There are two notable yachts I’ll mention here. The first is a Trumpy 80-footer (1947). Her prior owners were Greta Van Susteren (from TV newscasting) and her husband, John Coate, also an attorney. This Trumpy was named the S.S. Sophie (also Greta’s dog’s name). She has a layout that sleeps six in the owner’s party, all below with an expansive main salon incorporating a day head. At the bow, the card room (forward viewing salon) offers climate-controlled vistas both underway and at anchor, while her pilothouse provides a separate private helm station where her crew operates the yacht. S.S. Sophie has a large, enclosed salon, in addition to a second lounging area above and aft on the boat deck. The yacht was berthed and on display in a slip in Washington, DC. It has since been sold to another private owner.
The U.S.S. Sequoia is 104 feet long with an 18-foot beam. She was built in 1925 for banker Richard Cadwalader, later owned by Texan businessman William Dunning. Ultimately the Sequoia was acquired by the U. S. Chamber of Commerce in 1931 and then turned over to the U.S Navy. Nine presidents used it—from Herbert Hoover to Jimmy Carter—as the presidential yacht from 1933 to 1977. Carter saw to it that she was sold as a budget-saving item.
Here are a few of many notable events that prompted people to call the Sequoia “The Floating White House:”
- President Roosevelt and General Eisenhower planned the D-Day invasion onboard.
- John F. Kennedy, who was quite a yachtsman and was also known for his leadership aboard PT 109, celebrated his last birthday on her.
- Richard Nixon told his wife Pat and their two daughters that he would resign from the Presidency on her.
In the beginning, John Trumpy worked as a yacht designer for the Mathis Yacht Building Company in Camden, NJ, starting in 1910.
His early training began in Bergen, Norway, where his father, Casper Trumpy, owned a shipyard. John grew up working in the family business and earned a naval architecture degree in Berlin, Germany. When Casper Trumpy passed away, John sold the business and moved to America. Trumpy as the designer then partnered with John H. Mathis, leasing space within a shipyard exclusively for the design and production of private yachts.
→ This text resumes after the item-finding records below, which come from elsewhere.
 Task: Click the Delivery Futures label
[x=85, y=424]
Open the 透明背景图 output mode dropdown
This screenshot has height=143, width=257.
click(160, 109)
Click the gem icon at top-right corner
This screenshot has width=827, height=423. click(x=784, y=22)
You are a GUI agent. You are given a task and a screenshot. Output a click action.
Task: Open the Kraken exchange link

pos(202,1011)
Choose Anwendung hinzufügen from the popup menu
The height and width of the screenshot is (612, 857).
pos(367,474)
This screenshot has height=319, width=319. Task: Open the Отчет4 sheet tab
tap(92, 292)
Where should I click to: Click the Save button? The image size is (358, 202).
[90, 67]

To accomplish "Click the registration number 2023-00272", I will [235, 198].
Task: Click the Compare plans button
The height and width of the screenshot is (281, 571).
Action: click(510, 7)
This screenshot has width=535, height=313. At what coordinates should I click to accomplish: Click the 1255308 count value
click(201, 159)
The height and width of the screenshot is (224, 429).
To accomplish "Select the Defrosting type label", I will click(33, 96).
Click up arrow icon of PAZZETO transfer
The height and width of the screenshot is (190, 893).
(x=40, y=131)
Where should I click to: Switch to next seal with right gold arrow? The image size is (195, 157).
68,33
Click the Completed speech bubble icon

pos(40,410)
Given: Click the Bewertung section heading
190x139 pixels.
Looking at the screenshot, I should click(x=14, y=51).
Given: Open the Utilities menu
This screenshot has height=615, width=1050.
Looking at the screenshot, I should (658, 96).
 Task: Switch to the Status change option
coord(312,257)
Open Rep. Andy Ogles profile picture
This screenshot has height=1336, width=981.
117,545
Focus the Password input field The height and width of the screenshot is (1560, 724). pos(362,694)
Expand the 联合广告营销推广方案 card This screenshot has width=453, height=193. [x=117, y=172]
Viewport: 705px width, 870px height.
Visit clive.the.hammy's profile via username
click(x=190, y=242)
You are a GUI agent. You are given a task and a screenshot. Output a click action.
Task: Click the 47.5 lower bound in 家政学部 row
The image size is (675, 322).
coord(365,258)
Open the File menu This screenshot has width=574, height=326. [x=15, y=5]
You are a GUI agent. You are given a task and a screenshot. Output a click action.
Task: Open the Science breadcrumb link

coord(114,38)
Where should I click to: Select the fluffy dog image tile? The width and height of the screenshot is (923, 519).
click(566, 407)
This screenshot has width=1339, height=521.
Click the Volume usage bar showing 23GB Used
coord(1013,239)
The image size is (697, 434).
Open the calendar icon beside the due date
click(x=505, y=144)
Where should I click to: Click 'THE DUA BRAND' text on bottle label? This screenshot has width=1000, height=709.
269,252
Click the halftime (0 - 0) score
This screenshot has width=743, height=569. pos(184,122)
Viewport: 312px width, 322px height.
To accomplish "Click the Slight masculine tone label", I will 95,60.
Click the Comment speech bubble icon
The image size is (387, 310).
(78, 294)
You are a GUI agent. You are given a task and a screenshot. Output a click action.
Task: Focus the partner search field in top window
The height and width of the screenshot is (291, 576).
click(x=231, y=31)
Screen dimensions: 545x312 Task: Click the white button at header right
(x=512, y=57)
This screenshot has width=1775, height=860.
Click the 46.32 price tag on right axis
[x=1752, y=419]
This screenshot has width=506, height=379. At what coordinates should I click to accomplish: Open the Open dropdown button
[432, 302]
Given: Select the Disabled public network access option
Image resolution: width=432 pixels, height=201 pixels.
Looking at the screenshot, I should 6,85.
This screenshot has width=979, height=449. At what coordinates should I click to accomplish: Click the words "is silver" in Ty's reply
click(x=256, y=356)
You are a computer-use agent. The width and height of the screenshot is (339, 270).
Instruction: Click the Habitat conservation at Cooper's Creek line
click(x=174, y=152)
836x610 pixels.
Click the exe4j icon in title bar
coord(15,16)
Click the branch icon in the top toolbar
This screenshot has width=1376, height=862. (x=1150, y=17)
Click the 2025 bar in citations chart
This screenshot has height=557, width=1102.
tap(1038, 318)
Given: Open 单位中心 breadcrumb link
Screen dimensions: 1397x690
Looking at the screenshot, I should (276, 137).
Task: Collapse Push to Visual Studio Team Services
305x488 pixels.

Fast forward to the 1940s. When World War II intensified, John Trumpy needed to take over the entire John H. Mathis Company facility to build boats for the government. That’s when they changed the name to John Trumpy & Sons.
Little was known about John Mathis after that time. It seems that John Trumpy (by then “Sr.”) had sole control of the company. Even into the late 1950s, John Trumpy recalls that the “…letterhead said formally Mathis Yacht Company. Trumpy and Mathis were the same company, but we called them Trumpy Yachts, and they called them Mathis Yachts.”
In 1947, John Trumpy Sr. bought the Annapolis Yacht Yard property in Maryland and moved his yacht building company there.
Enormous success followed. There are photos of the Roosevelts, the Eisenhowers, and the Kennedys—in addition to kings, queens, dignitaries, families, and friends—enjoying voyages aboard Sequoia and voyages on Trumpy Yachts along the Potomac River. Churchill’s only comment was that the varnished teak lounge chairs on the aft deck were uncomfortable.
In 1963, John Trumpy died from a heart attack as he was pulling his socks on to go to work. His son closed John Trumpy & Sons in December 1973.
John Trumpy had built his own home in Annapolis in 1948. His descendants sold that home for $4.275 million recently. The woodwork inside the home was exquisite, with the same attention to detail and quality that one would naturally expect on a Trumpy Yacht.
In 1978, the Chart House restaurant opened on the waterfront site where John Trumpy & Sons built yachts. It was an expensive undertaking to transition the bare-bones yacht building facility into an upscale restaurant, starting with the number of additional pilings required to support it. Today you’ll find the Chart House address is the same at 300 Second St. in Annapolis, MD.